::: TRECHO
Por Eduardo Hoornaert
24 Mai 2024
"É com clareza crescente que, já nos anos 1960, Hélder percebe os perigos do princípio consenso. Ele sabe por experiência que o princípio consenso descamba facilmente para o autoritarismo e não raramente exime as pessoas de um sentimento de responsabilidade diante de decisões tomadas por uma maioria: o que for decidido por todos, afinal, não é decidido por ninguém", escreve Eduardo Hoornaert, historiador, ex-professor e membro fundador da Comissão de Estudos da História da Igreja na América Latina (CEHILA).
Eis o artigo.
::::::
* _TAREFAS A FAZER_:
• A. No trecho sobre Hélder e o princípio consenso, copie tudo o que vai de "Por Eduardo Hoornaert" até "Eis o artigo.".
• B. Liste as qualificações que o trecho sobre Hélder e o princípio consenso atribui a Eduardo Hoornaert.
::: EXTRATOS DO MATERIAL
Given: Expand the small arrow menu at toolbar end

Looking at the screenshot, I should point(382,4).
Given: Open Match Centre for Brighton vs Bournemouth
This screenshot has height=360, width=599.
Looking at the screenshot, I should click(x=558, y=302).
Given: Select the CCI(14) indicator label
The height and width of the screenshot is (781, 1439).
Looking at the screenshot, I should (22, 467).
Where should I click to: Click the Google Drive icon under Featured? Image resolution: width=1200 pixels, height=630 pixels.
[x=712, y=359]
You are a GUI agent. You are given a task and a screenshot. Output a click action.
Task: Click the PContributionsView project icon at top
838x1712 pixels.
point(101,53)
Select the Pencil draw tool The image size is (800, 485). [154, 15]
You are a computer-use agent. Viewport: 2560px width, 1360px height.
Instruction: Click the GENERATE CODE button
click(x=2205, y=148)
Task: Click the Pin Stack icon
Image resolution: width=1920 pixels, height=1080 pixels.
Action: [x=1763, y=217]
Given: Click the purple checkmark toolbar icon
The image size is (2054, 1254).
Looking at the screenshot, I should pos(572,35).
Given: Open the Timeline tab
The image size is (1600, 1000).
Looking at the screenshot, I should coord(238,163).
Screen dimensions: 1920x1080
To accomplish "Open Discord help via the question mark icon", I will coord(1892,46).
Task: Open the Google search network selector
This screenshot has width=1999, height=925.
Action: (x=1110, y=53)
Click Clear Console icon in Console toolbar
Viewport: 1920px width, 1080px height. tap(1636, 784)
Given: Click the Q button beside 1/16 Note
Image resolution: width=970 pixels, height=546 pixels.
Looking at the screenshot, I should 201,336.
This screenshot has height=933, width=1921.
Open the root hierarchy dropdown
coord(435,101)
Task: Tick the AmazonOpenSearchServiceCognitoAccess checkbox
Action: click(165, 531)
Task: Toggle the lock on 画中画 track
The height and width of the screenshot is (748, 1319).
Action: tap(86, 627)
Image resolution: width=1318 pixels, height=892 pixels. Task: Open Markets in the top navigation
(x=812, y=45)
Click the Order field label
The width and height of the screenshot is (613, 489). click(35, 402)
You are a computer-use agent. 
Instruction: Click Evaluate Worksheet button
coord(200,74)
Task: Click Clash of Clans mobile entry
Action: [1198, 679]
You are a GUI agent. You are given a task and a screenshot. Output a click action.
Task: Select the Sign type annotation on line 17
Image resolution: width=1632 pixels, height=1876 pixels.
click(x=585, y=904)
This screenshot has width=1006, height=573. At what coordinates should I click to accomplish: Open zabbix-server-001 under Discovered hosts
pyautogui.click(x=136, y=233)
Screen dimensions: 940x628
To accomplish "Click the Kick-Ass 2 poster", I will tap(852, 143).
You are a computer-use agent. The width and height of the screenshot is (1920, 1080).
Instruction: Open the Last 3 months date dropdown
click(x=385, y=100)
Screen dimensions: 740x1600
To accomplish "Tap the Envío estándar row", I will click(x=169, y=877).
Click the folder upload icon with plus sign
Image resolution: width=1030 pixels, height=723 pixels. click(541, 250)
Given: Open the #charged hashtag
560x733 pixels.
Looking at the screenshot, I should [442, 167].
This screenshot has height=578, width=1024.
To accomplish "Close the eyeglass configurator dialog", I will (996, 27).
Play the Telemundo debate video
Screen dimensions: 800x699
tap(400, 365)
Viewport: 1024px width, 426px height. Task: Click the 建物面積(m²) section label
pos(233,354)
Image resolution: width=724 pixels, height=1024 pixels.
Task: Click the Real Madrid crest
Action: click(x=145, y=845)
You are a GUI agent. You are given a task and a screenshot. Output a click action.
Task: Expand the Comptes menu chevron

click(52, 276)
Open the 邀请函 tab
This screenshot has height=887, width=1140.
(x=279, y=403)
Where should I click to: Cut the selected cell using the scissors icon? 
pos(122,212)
::::::
* _RESPOSTAS DAS TAREFAS_:
• A.
Por Eduardo Hoornaert
24 Mai 2024
"É com clareza crescente que, já nos anos 1960, Hélder percebe os perigos do princípio consenso. Ele sabe por experiência que o princípio consenso descamba facilmente para o autoritarismo e não raramente exime as pessoas de um sentimento de responsabilidade diante de decisões tomadas por uma maioria: o que for decidido por todos, afinal, não é decidido por ninguém", escreve Eduardo Hoornaert, historiador, ex-professor e membro fundador da Comissão de Estudos da História da Igreja na América Latina (CEHILA).
Eis o artigo.

• B.
- historiador
- ex-professor
- membro fundador da Comissão de Estudos da História da Igreja na América Latina (CEHILA)